### Problem description
Out of the records below, copy all lines in which the word "computer" occurs.

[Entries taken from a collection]
§
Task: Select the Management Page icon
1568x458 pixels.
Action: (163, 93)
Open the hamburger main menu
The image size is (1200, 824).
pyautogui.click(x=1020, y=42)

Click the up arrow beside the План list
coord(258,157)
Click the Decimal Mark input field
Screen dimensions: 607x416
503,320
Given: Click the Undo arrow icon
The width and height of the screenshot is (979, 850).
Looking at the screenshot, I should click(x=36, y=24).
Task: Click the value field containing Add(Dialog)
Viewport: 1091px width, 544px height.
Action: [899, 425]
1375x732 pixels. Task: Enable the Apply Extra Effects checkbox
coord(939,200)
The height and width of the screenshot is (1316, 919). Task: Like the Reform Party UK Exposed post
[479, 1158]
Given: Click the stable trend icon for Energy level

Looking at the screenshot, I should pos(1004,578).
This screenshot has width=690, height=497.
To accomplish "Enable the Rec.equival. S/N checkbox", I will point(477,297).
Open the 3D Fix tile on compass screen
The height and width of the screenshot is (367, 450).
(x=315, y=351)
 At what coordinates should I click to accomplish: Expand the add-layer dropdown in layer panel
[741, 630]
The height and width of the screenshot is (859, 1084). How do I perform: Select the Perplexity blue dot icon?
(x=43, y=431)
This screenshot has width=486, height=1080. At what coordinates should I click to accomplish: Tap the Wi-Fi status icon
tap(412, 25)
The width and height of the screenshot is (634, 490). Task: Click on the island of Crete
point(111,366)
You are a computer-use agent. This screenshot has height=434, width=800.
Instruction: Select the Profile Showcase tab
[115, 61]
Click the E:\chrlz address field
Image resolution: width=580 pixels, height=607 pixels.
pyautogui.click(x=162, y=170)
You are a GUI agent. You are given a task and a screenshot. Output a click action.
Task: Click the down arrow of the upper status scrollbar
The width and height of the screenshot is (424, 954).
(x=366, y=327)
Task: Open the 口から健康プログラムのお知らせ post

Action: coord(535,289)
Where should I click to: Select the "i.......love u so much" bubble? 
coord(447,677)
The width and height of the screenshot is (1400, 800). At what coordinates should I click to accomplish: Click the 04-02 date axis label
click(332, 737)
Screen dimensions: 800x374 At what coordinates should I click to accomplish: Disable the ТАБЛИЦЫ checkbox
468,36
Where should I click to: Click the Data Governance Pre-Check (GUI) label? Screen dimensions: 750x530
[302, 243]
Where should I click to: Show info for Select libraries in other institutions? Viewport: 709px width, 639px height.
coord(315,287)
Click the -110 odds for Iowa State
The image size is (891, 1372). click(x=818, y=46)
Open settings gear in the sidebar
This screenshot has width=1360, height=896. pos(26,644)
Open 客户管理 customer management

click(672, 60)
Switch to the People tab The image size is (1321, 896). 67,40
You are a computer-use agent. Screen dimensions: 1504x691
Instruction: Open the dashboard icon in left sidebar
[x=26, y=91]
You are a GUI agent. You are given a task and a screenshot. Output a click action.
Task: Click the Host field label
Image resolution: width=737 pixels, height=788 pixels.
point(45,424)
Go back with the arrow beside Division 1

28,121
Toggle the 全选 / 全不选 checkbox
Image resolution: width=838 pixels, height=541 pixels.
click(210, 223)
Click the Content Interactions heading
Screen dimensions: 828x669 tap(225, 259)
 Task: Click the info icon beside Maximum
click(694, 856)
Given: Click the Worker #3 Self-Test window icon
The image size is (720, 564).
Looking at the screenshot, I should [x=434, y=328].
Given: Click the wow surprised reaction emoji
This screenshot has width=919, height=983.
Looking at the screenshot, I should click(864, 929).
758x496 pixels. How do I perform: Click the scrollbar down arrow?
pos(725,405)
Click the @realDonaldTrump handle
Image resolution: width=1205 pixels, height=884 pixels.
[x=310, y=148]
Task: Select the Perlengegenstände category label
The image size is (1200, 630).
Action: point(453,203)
§
### Output of the task
You are a computer-use agent. This screenshot has height=434, width=800.
You are a computer-use agent. Screen dimensions: 1504x691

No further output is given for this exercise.